Safe Software’s FME Suite for GeoMedia

I attended a very good presentation at the Intergraph 2008 user’s conference given by Dale Lutz on FME – Intergraph Edition. I have it on my list to discuss the presentation. However, in the last GISCafe.com weekly newsletter, Susan Smith had a great write-up of Dale’s presentation.

For those that haven’t heard of FME, in short (very short), it’s a spatial ETL tool. In other words, it’s designed to Extract data from one (or many) sources, Transform the data (this can include adding columns, modifying geometry, calculating values, renaming columns, etc), and then Loading the data (or exporting it) into another source. Long story short, for everybody that needs to move data from one source or data type to another, this is the industry leading tool on the market.

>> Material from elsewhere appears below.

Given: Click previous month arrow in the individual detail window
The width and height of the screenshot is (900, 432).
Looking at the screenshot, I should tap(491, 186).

With that said, Safe has many different editions of their product. The edition they were demonstrating at Intergraph 2008 (strangely enough) was the Intergraph edition. This basically allows you to load data into an Intergraph SQL Server warehouse. It should be noted that Safe also has a version that will load data into Oracle Locator/Spatial. This is (logically enough) named FME – Oracle Edition.

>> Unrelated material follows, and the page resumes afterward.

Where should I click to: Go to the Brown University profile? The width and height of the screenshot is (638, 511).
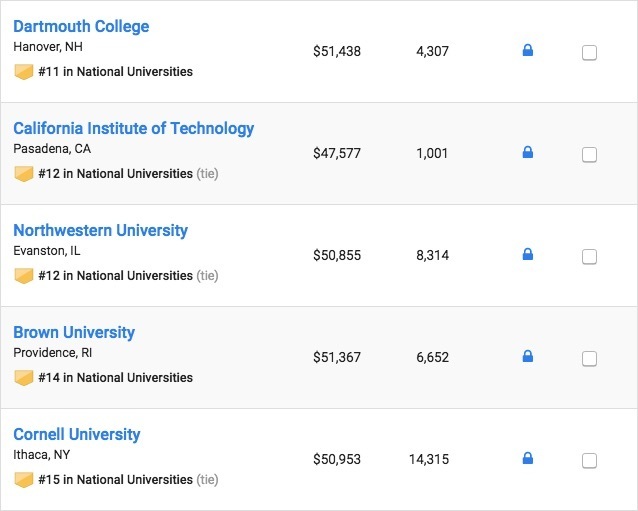[74, 332]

As part of the Intergraph edition, FME installs a data server into GeoMedia. This data server is named “FME”. When you load this data server you are given access to read any of what must be 200 different GIS data types right inside of GeoMedia…and you thought GeoMedia natively supported a lot of different types of data. And yes, before you ask, if you have the FME data server, you CAN read that ESRI personal geodatabase…with one caveat. You must have ArcGIS installed on the same machine as I believe FME uses the ESRI ArcObjects to read the proprietary personal geodatabase. However, nonetheless, it can be done. Furthermore, if you have an ESRI ArcSDE controlled database, the FME data server will allow you to EDIT the data in the database…with a few caveats. Namely, the ArcSDE database must not be using any of the proprietary functionality like versioning, network routing, etc. However for a simple ArcSDE database, it works very well. In fact, you can watch a video showing the functionality on Safe web site.

In the end, if you find yourself doing a lot of importing, exporting, and data migration, FME is a fantastic tool which will save you a lot of time and energy.